Visualization¶
-
textacy.viz.termite.
draw_termite_plot
(values_mat, col_labels, row_labels, *, highlight_cols=None, highlight_colors=None, save=False, rc_params=None)[source]¶ Make a “termite” plot, typically used for assessing topic models with a tabular layout that promotes comparison of terms both within and across topics.
- Parameters
values_mat (
np.ndarray
or matrix) – matrix of values with shape (# row labels, # col labels) used to size the dots on the gridcol_labels (seq[str]) – labels used to identify x-axis ticks on the grid
row_labels (seq[str]) – labels used to identify y-axis ticks on the grid
highlight_cols (int or seq[int], optional) – indices for columns to visually highlight in the plot with contrasting colors
highlight_colors (tuple of 2-tuples) – each 2-tuple corresponds to a pair of (light/dark) matplotlib-friendly colors used to highlight a single column; if not specified (default), a good set of 6 pairs are used
save (str, optional) – give the full /path/to/fname on disk to save figure
rc_params (dict, optional) – allow passing parameters to rc_context in matplotlib.plyplot, details in https://matplotlib.org/3.1.0/api/_as_gen/matplotlib.pyplot.rc_context.html
- Returns
Axis on which termite plot is plotted.
- Return type
- Raises
ValueError – if more columns are selected for highlighting than colors or if any of the inputs’ dimensions don’t match
References
Chuang, Jason, Christopher D. Manning, and Jeffrey Heer. “Termite: Visualization techniques for assessing textual topic models.” Proceedings of the International Working Conference on Advanced Visual Interfaces.
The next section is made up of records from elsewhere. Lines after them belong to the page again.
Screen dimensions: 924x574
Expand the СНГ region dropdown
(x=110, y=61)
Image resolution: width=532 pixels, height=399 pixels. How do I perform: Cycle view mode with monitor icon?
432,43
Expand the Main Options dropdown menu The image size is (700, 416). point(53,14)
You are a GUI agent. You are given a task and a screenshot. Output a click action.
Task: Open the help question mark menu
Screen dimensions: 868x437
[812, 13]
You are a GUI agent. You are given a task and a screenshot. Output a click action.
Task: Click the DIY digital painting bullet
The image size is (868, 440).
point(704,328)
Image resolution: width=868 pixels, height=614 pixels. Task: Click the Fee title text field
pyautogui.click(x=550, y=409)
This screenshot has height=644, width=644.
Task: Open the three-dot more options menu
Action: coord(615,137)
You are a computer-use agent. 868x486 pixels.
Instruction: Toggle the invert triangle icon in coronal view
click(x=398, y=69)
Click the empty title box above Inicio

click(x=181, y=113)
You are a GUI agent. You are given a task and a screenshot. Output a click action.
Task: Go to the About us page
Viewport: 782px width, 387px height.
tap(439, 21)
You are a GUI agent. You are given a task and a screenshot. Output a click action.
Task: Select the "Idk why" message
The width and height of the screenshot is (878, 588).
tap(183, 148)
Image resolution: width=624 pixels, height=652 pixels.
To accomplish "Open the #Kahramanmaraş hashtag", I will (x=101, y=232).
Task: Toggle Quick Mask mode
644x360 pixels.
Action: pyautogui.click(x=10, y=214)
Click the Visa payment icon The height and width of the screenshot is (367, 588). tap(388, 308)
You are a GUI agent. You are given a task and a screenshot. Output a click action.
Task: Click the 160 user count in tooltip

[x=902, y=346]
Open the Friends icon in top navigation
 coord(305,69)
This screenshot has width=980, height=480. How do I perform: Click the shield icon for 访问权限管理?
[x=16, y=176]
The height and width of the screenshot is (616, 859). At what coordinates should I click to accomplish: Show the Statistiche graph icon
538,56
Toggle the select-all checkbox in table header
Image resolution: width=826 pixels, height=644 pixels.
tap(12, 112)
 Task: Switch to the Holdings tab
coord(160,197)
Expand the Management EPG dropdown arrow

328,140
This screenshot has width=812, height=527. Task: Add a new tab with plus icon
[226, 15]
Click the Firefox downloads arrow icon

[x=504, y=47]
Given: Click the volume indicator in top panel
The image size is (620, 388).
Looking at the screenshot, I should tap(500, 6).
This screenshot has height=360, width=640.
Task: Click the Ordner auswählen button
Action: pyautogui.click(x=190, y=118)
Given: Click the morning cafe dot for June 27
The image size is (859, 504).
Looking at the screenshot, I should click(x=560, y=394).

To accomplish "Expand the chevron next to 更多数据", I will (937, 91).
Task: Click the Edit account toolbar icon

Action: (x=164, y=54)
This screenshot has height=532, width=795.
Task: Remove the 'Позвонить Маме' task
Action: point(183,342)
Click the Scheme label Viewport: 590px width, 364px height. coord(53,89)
ACM, 2012.
See also
-
textacy.viz.termite.
termite_df_plot
(components, *, highlight_topics=None, n_terms=25, rank_terms_by='max', sort_terms_by='seriation', save=False, rc_params=None)[source]¶ Make a “termite” plot for assessing topic models using a tabular layout to promote comparison of terms both within and across topics.
- Parameters
components (
pandas.DataFrame
or sparse matrix) – corpus represented as a term-topic matrix with shape (n_terms, n_topics); should have terms as index and topics as column namestopics (int or Sequence[int]) – topic(s) to include in termite plot; if -1, all topics are included
highlight_topics (str or Sequence[str]) – names for up to 6 topics to visually highlight in the plot with contrasting colors
n_terms (int) – number of top terms to include in termite plot
rank_terms_by ({'max', 'mean', 'var'}) – argument to dataframe agg function, used to rank terms; the top-ranked
n_terms
are included in the plotsort_terms_by ({'seriation', 'weight', 'index', 'alphabetical'}) – method used to vertically sort the selected top
n_terms
terms; the default (“seriation”) groups similar terms together, which facilitates cross-topic assessmentsave (str) – give the full /path/to/fname on disk to save figure rc_params (dict, optional): allow passing parameters to rc_context in matplotlib.plyplot, details in https://matplotlib.org/3.1.0/api/_as_gen/matplotlib.pyplot.rc_context.html
- Returns
Axis on which termite plot is plotted.
- Return type
matplotlib.axes.Axes.axis
- Raises
ValueError – if more than 6 topics are selected for highlighting, or an invalid value is passed for the sort_topics_by, rank_terms_by, and/or sort_terms_by params
References
- Chuang, Jason, Christopher D. Manning, and Jeffrey Heer. “Termite:
Visualization techniques for assessing textual topic models.” Proceedings of the International Working Conference on Advanced Visual Interfaces. ACM, 2012.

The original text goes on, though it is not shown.